Он приподнял проволоку, и мы поползли в темноту. Борька сразу нашел первую яблоню и, стараясь не шуршать листьями, полез на нее.

А мне, как всегда, не везло. Я никак не мог отыскать второй "бельфлер". Я шарил обеими руками в листве, но пальцы натыкались или на абрикосы, жесткие, как грецкие орехи, или на груши, которые тоже еще не поспели и вкусом напоминали траву. Четвертое дерево оказалось не "бельфлером", а сливой. Вероятно, Тошка неправильно сосчитал. Тогда, позабыв о всякой осторожности, я начал переходить от дерева к дереву, но "бельфлера" не было.

Скоро я перестал соображать, где находится дом Левицких, в какой стороне расположен сад Тольки Логунова и куда нужно бежать в случае опасности.

Хоть бы Борька зашевелился, что ли.

Я присел на карточки и прислушался.

Тишина стояла такая, что звенело в ушах. Борька будто умер на своем дереве. Где он, справа, слева? А может быть, сзади?

– Боря! – позвал я громким шепотом. – Ты где? Тишина.

– Борис! Ты меня слышишь?

Никакого ответа.

А может быть, он уже набрал яблок и смылся?

– Борька!

– Ты что, спятил? Тише! – зашипел откуда-то сверху Борька, и сразу все стало ясно. Я понял, что делал круг и опять пришел к тому месту, где мы влезли в сад.

Я снова начал считать деревья. У четвертого поднял руки, нащупал толстую ветку и вдруг мне в ладонь легло тугое прохладное яблоко, да так и осталось там с листком на черешке.

Да, это был тот самый знаменитый "бельфлер".

Через мгновенье я удобно сидел на развилке и опускал за пазуху яблоко за яблоком.

Я не брал первые попавшиеся. Я выбирал самые крупные.

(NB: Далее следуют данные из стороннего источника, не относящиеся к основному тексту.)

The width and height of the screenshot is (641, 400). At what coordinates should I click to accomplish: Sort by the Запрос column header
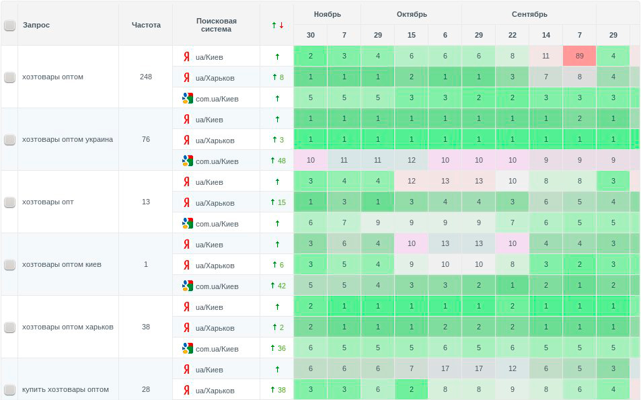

Скоро у меня оказалось десятка два отборных бельфлеров. Рубашка на животе и с боков оттопырилась. Яблоки холодили тело, поскрипывали, мешали поворачиваться.

"Еще десяток, и надо сматываться", – подумал я и привстал, чтобы перебраться на развилку повыше.

И тут очень близко от меня громко скрипнула дверь, в темноте вспыхнул яркий прямоугольник света, и в этом прямоугольнике появился черный силуэт человека.

Несколько секунд человек всматривался в темноту сада, потом пробормотал что-то и, оставив дверь приоткрытой, направился к той яблоне, на которой сидел я.

Я как стоял, так и замер в полусогнутом положении, охватив ствол руками. Даже дышать перестал. Проклятый Тошка! Хоть бы сказал, что эта яблоня стоит прямо против черного хода в дом.

Человек остановился под яблоней, прямо подо мной, вынул из кармана папиросы и закурил. Огонек спички на мгновение выхватил его лицо из темноты, и я чуть не свалился на землю: это был сам Левицкий!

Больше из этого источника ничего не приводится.